La decisión de una escuela de permitir que dos alumnos musulmanes no estrechen las manos de sus profesores ha añadido leña al fuego de un debate en Suiza sobre la integración de los inmigrantes. Cuando los adolescentes, dos hermanos de 14 y 15 años, se negaron a saludar de esa forma a sus maestros citando sus creencias religiosas, el colegio decidió sustituir ese saludo físico por uno verbal en la relación entre estudiantes y educadores.

Eso ocurrió en noviembre en Therwil, cerca de Basilea, y el problema quedó momentáneamente resuelto en la escuela. Sin embargo, ha resurgido después de que los medios de comunicación se hayan hecho eco del caso, coincidiendo con la oleada de preocupación por la inmigración en Europa. De hecho, el proceso de concesión de ciudadanía a la familia de esos alumnos ha quedado detenido por las autoridades del país.

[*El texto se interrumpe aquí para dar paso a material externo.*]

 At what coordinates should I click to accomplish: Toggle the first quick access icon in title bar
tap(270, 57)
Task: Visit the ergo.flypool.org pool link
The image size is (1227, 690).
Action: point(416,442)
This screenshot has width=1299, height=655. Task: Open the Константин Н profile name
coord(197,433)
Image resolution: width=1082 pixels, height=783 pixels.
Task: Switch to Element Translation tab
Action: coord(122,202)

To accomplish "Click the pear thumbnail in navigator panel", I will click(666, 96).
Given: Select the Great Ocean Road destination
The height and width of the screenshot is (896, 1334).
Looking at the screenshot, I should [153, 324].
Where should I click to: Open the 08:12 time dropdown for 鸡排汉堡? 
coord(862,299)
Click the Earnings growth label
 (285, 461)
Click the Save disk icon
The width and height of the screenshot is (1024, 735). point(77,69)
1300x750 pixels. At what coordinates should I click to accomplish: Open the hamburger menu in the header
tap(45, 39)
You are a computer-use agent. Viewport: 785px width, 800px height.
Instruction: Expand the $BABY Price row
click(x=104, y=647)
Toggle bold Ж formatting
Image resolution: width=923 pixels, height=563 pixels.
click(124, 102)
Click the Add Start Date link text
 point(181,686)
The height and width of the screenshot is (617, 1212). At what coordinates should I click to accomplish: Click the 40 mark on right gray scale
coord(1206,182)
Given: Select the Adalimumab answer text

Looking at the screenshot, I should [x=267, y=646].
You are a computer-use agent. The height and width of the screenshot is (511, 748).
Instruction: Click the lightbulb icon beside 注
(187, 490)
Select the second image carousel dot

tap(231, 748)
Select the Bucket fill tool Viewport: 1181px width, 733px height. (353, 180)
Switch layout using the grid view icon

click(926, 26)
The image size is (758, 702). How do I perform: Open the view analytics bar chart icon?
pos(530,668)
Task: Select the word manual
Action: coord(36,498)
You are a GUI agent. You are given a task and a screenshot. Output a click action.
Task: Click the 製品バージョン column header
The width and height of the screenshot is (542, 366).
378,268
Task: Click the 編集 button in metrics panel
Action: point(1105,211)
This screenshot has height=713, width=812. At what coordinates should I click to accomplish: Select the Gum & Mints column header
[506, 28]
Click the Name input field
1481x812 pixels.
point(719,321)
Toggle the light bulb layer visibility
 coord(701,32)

El denominado Comité Egerkinger, un grupo de presión que tuvo éxito a través de un referéndum en 2009 en la prohibición de los minaretes y que quiere hacer lo mismo con los velos musulmanes, ha pedido que se les enseñe la puerta de salida a los inmigrantes que no se adapten a las costumbres suizas. "Aquellos que rechacen la integración no deberían ver renovado su permiso de residencia", defiende el comité.

La ministra de Justicia, Simonetta Sommaruga, ha reconocido que el gesto de los dos alumnos musualmanes no responde a cómo se imagina la integración. "No podemos aceptarlo, ni siquiera en nombre de la libertad religiososa", dijo, añadiendo que "el apretón de manos es parte de nuestra cultura". Sommaruga, que ha defendido en su cargo los derechos de los inmigrantes y ha impulsado la legislación para facilitar las solicitudes de asilo, coincide con otros liberales en que los derechos de la mujer están en juego junto con las costumbres suizas.

Representantes de las comunidades musulmanas en Suiza han optado por una línea conciliadora. Montassar Benmrad, presidente de la Federación de Organizaciones Islámicas en Suiza, citó el principio islámico de respetar a los demás. "Es importante que los estudiantes musulmanes preocupados por este problema muestren respeto hacia los profesores que les educan", afirmó.